## BEGIN Exercise inputs

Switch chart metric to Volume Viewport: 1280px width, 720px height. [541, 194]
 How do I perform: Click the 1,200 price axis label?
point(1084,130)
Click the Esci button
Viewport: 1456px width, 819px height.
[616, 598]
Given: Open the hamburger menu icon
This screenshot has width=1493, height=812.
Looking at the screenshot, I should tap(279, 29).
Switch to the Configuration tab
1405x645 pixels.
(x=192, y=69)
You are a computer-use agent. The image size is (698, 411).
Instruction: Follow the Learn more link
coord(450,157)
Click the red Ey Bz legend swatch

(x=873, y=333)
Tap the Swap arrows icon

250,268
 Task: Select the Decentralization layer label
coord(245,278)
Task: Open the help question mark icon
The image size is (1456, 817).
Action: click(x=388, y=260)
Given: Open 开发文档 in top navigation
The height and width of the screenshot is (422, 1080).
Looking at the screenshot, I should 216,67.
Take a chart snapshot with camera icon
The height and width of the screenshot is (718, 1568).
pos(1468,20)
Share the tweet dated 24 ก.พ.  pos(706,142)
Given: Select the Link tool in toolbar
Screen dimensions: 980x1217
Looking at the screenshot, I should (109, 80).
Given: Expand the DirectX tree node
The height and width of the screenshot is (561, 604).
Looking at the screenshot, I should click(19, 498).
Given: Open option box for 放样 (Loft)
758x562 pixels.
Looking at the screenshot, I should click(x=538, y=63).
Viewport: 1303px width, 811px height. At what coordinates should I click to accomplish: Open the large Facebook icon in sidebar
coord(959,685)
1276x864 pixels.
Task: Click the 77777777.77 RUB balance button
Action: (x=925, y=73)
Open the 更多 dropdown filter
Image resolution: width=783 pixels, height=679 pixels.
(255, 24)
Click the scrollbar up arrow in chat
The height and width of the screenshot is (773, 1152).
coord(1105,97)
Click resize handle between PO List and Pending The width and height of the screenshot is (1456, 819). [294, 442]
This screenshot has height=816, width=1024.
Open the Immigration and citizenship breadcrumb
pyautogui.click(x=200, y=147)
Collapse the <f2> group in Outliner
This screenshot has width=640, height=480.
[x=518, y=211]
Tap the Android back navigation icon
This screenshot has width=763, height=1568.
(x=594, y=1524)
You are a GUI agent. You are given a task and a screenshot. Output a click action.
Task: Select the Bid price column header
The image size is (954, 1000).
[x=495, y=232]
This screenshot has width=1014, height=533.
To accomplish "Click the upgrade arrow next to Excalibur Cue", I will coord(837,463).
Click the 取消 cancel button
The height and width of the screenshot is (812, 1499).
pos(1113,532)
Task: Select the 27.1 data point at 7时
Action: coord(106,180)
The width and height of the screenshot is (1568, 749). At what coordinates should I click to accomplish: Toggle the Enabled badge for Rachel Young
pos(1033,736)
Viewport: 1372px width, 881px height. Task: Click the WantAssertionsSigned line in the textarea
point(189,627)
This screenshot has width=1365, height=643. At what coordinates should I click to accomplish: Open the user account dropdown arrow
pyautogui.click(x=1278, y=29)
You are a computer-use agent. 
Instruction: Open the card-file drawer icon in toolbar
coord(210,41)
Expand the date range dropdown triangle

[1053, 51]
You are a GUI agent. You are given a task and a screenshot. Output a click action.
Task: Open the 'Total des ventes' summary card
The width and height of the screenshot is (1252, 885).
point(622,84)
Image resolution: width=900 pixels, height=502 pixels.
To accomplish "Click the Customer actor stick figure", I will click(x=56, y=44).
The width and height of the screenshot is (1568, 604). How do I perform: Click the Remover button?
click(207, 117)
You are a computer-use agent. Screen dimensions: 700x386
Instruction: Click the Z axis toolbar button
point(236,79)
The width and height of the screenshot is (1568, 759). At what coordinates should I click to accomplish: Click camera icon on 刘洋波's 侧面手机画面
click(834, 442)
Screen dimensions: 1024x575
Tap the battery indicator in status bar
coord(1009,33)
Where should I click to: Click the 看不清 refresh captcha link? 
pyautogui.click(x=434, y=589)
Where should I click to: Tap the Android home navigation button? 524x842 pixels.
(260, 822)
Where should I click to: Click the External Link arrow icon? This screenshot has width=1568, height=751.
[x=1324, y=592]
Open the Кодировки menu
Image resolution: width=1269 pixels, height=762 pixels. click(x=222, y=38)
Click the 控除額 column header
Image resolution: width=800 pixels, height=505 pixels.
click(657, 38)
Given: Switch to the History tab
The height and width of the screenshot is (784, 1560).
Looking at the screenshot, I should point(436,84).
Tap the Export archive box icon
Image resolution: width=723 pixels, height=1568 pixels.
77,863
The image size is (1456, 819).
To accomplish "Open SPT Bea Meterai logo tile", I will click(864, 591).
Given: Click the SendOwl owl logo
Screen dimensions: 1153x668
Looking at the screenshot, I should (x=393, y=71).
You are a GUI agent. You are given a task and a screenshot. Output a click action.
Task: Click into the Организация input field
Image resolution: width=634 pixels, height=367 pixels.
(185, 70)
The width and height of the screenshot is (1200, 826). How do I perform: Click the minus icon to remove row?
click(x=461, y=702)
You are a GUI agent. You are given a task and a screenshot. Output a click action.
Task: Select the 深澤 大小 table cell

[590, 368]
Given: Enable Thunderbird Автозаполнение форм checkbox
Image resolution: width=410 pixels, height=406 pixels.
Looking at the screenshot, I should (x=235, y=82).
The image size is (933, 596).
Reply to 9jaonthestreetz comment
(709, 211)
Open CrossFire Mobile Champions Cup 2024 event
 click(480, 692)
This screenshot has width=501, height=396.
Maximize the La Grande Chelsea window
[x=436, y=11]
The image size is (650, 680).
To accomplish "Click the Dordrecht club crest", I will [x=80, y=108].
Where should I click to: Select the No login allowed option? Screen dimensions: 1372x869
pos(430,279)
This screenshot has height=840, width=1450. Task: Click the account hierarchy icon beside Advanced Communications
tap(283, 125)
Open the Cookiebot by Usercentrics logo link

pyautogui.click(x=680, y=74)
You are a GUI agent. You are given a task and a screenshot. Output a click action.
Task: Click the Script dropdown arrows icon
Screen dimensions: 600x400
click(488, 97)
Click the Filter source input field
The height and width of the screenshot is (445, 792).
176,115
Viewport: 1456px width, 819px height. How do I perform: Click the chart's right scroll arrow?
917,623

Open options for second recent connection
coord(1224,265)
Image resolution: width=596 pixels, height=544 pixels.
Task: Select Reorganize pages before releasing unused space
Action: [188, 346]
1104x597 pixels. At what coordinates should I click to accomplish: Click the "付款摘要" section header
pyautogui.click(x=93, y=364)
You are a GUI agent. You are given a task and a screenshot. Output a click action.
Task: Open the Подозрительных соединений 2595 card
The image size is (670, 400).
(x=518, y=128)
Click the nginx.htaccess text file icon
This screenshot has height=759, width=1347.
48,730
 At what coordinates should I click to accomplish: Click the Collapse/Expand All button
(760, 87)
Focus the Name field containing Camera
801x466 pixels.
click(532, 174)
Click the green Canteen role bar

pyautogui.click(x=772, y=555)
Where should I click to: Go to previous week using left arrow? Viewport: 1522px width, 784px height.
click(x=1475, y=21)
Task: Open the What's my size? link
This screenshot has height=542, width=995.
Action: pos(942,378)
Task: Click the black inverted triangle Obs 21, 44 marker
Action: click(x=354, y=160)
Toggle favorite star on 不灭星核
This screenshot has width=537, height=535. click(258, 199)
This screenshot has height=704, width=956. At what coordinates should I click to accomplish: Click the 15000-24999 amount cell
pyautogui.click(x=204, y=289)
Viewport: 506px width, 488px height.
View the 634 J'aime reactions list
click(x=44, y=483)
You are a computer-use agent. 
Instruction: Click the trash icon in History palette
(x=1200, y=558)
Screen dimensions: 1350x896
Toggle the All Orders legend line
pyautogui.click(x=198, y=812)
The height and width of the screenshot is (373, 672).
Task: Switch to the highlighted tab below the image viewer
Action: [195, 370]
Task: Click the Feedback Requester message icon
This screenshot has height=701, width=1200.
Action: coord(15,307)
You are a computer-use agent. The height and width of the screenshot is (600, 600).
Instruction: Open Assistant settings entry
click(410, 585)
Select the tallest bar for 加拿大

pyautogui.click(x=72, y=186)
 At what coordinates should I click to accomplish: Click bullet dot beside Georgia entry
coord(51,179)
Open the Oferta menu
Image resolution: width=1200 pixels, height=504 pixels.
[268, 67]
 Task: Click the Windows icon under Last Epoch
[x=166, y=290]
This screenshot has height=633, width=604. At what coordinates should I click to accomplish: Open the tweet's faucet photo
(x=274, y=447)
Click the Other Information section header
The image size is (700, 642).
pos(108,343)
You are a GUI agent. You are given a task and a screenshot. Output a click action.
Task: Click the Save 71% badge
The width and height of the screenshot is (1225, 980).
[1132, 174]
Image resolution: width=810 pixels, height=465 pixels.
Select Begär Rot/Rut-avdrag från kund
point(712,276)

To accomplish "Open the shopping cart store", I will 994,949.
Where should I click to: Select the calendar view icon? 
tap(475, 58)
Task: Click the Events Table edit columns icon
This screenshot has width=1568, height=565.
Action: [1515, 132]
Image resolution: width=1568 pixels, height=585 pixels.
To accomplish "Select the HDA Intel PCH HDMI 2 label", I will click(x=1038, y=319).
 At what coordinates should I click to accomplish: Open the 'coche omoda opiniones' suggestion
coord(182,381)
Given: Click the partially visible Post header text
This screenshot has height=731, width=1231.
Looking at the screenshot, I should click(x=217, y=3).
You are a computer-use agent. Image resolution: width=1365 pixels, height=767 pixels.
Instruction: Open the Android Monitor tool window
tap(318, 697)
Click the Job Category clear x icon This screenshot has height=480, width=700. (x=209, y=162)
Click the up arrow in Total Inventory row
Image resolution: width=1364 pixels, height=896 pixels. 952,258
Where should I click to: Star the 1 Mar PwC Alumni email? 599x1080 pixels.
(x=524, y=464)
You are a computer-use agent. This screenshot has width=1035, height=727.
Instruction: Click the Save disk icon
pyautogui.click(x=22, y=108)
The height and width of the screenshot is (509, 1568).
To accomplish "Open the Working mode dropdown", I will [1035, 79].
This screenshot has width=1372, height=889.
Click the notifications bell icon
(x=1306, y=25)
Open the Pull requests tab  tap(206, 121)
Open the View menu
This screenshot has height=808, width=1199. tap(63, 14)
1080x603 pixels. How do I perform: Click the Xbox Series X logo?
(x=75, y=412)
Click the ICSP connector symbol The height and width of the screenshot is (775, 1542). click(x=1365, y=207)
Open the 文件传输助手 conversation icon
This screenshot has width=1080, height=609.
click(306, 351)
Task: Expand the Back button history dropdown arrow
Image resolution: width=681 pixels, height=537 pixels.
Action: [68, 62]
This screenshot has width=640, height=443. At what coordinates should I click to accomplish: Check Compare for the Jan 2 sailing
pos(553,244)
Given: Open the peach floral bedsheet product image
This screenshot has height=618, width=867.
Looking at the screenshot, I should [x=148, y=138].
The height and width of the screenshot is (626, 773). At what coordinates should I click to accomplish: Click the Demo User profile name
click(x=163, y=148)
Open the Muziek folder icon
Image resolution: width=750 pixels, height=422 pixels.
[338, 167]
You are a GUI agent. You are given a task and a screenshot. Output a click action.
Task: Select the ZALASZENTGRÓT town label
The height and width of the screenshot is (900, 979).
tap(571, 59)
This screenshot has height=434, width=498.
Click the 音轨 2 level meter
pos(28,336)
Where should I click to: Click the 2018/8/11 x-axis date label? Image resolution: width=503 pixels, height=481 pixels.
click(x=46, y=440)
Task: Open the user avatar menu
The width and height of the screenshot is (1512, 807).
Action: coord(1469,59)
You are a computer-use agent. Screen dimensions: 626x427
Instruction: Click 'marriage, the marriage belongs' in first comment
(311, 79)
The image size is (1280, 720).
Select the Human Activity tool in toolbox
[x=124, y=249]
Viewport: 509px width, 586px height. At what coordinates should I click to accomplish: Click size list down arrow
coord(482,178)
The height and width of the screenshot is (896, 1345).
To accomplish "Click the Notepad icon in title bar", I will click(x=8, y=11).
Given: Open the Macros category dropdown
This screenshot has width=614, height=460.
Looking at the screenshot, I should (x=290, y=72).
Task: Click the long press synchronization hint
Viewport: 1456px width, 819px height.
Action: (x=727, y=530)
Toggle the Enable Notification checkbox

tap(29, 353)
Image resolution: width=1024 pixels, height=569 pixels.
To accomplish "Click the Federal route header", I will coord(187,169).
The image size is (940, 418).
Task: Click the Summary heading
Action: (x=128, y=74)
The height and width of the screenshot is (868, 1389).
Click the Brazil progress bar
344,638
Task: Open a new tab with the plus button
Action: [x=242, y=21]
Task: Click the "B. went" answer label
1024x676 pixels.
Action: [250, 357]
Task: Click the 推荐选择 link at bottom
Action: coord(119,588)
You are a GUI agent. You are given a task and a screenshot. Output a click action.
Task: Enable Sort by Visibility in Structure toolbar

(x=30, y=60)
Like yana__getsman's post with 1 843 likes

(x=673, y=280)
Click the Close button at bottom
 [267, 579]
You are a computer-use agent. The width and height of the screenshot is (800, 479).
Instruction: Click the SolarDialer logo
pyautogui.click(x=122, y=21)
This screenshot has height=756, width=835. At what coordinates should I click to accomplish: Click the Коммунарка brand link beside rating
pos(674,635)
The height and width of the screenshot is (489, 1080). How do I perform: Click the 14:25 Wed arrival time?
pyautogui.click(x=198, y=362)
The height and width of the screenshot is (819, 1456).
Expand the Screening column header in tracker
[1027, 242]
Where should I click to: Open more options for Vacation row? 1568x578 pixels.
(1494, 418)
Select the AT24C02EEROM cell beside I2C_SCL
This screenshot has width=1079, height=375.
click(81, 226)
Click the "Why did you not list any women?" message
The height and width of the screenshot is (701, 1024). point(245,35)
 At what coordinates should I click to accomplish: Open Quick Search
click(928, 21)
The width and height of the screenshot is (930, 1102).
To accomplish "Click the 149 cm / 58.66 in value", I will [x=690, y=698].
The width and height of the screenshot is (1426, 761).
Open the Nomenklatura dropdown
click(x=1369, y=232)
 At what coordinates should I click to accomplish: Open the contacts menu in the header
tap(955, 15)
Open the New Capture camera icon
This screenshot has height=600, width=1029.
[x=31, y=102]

## END Exercise inputs

→ Exercise requirements:
Copy out the material verbatim, starting with the line containing "This screenshot has width=1372, height=889." and continuing through the line containing "This screenshot has height=808, width=1199.", both lines included.

→ Reply:
This screenshot has width=1372, height=889.
Click the notifications bell icon
(x=1306, y=25)
Open the Pull requests tab  tap(206, 121)
Open the View menu
This screenshot has height=808, width=1199. tap(63, 14)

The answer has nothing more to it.